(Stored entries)
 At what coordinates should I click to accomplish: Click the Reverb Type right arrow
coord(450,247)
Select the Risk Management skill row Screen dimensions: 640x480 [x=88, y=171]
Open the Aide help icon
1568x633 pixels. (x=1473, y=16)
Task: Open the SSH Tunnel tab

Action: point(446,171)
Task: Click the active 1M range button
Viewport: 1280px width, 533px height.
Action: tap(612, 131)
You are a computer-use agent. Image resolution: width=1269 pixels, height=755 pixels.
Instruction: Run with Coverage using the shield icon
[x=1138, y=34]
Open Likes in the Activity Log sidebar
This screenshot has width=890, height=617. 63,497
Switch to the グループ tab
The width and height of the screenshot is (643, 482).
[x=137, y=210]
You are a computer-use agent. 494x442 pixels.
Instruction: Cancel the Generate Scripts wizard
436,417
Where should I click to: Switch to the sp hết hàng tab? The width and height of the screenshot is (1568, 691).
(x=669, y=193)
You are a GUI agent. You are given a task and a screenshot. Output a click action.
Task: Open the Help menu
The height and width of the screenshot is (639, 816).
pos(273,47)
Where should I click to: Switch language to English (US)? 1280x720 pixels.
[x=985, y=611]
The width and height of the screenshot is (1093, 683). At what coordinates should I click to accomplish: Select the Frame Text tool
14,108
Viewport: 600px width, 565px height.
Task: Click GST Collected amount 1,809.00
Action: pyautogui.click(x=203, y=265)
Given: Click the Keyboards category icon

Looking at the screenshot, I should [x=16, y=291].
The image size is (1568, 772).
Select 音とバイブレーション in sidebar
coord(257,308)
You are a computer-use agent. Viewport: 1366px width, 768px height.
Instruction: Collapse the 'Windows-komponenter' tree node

__ASSIGNMENT__
Print every entry exactly.

__OUTPUT OF THE EXERCISE__
 At what coordinates should I click to accomplish: Click the Reverb Type right arrow
coord(450,247)
Select the Risk Management skill row Screen dimensions: 640x480 [x=88, y=171]
Open the Aide help icon
1568x633 pixels. (x=1473, y=16)
Task: Open the SSH Tunnel tab

Action: point(446,171)
Task: Click the active 1M range button
Viewport: 1280px width, 533px height.
Action: tap(612, 131)
You are a computer-use agent. Image resolution: width=1269 pixels, height=755 pixels.
Instruction: Run with Coverage using the shield icon
[x=1138, y=34]
Open Likes in the Activity Log sidebar
This screenshot has width=890, height=617. 63,497
Switch to the グループ tab
The width and height of the screenshot is (643, 482).
[x=137, y=210]
You are a computer-use agent. 494x442 pixels.
Instruction: Cancel the Generate Scripts wizard
436,417
Where should I click to: Switch to the sp hết hàng tab? The width and height of the screenshot is (1568, 691).
(x=669, y=193)
You are a GUI agent. You are given a task and a screenshot. Output a click action.
Task: Open the Help menu
The height and width of the screenshot is (639, 816).
pos(273,47)
Where should I click to: Switch language to English (US)? 1280x720 pixels.
[x=985, y=611]
The width and height of the screenshot is (1093, 683). At what coordinates should I click to accomplish: Select the Frame Text tool
14,108
Viewport: 600px width, 565px height.
Task: Click GST Collected amount 1,809.00
Action: pyautogui.click(x=203, y=265)
Given: Click the Keyboards category icon

Looking at the screenshot, I should [x=16, y=291].
The image size is (1568, 772).
Select 音とバイブレーション in sidebar
coord(257,308)
You are a computer-use agent. Viewport: 1366px width, 768px height.
Instruction: Collapse the 'Windows-komponenter' tree node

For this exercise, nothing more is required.